Caesars Hires Restructuring Officer

Caesars Entertainment has hired former federal bankruptcy judge Robert Gerber as chief restructuring officer, charged with taking over negotiations with creditors in its bankruptcy case.

Caesars Entertainment Corporation has hired former U.S. Bankruptcy Court Judge Robert Gerber as chief restructuring officer. Gerber will take over negotiations with creditors of Caesars’ largest operating unit, Caesars Entertainment Operating Company (CEOC), as the unit struggles to come to an agreement on a restructuring plan in its ongoing Chapter 11 bankruptcy case.

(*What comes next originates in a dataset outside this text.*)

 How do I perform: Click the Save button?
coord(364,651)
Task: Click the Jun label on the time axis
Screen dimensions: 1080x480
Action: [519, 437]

Gerber, who was a judge in the General Motors bankruptcy case, will be responsible for recharging CEOC’s negotiations with creditors who have thus far rejected the operator’s restructuring agreement negotiated with first-lien bondholders in late 2014.

The operator has been unable to secure the approval of enough of the lower-level creditors for U.S. Bankruptcy Judge Benjamin Goldgar to approve the restructuring plan, which relies on asset transfers moving valuable properties from CEOC prior to its January 2015 bankruptcy filing.

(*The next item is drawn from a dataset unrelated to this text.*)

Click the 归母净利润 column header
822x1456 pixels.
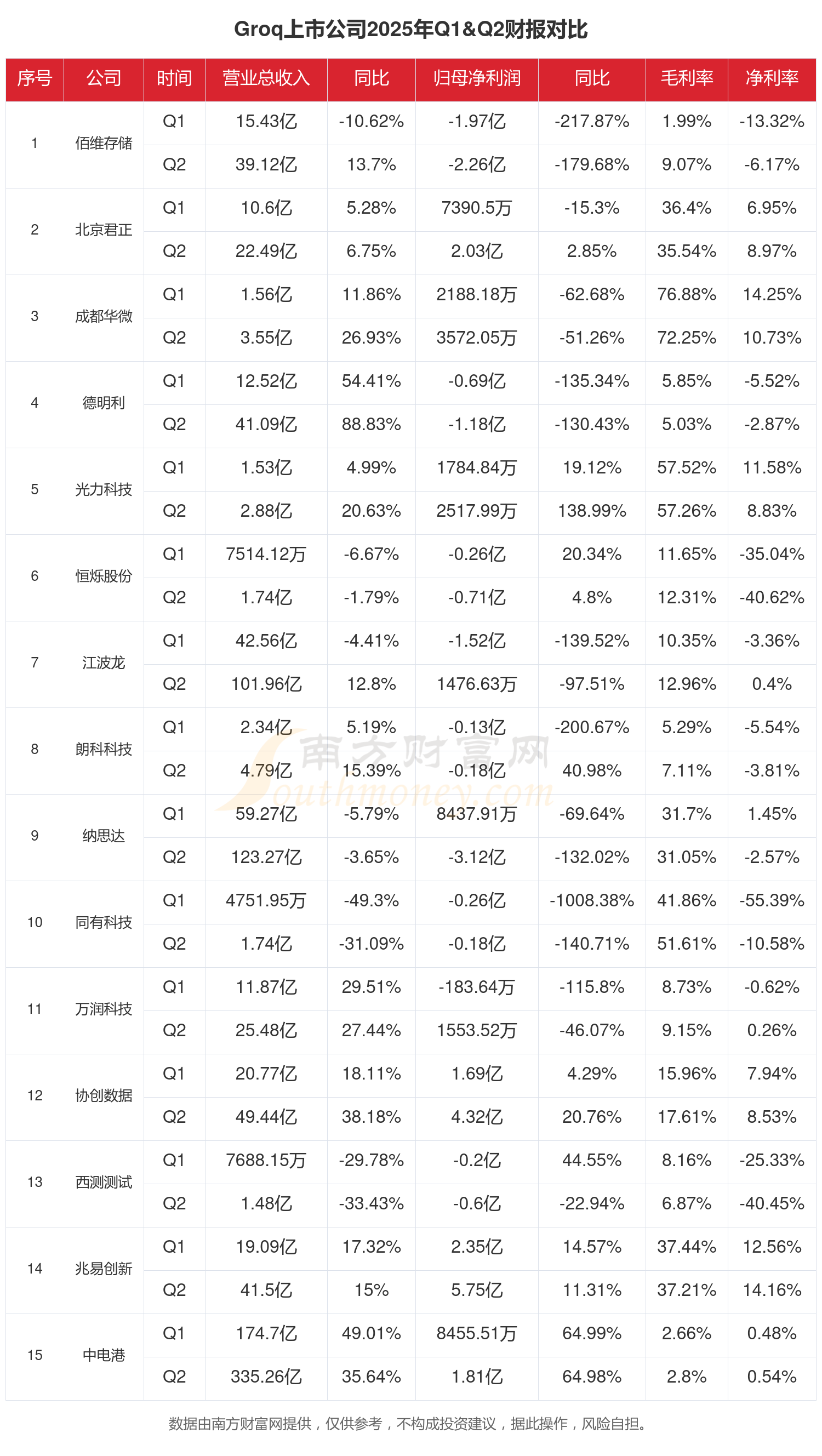477,78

Those transfers are being assailed as improper in several lawsuits against the operator, and last month, an independent court-appointed examiner agreed with the plaintiffs of the lawsuits in determining the transfers to be improper.

Meanwhile, Bloomberg reports that Caesars Entertainment is running out of cash to pay legal fees that have topped $345 million thus far.

Caesars board member Fred Kleisner, who chairs the parent company’s negotiating committee, issued a statement indicating the company remains far from a settlement agreement with its creditors on a deal that would restructure CEOC’s $18 billion in debt. An independent examiner last month sided with the lower-level creditors in assailing

“Despite a proposal that would provide CEOC and its creditors with value that Caesars Entertainment believes would be more than sufficient to address the findings of the examiner, as well as settle the ongoing guarantee litigation pending against the company, there remains disagreement between the parties, over how to quantify and allocate this value,” Kleisner said.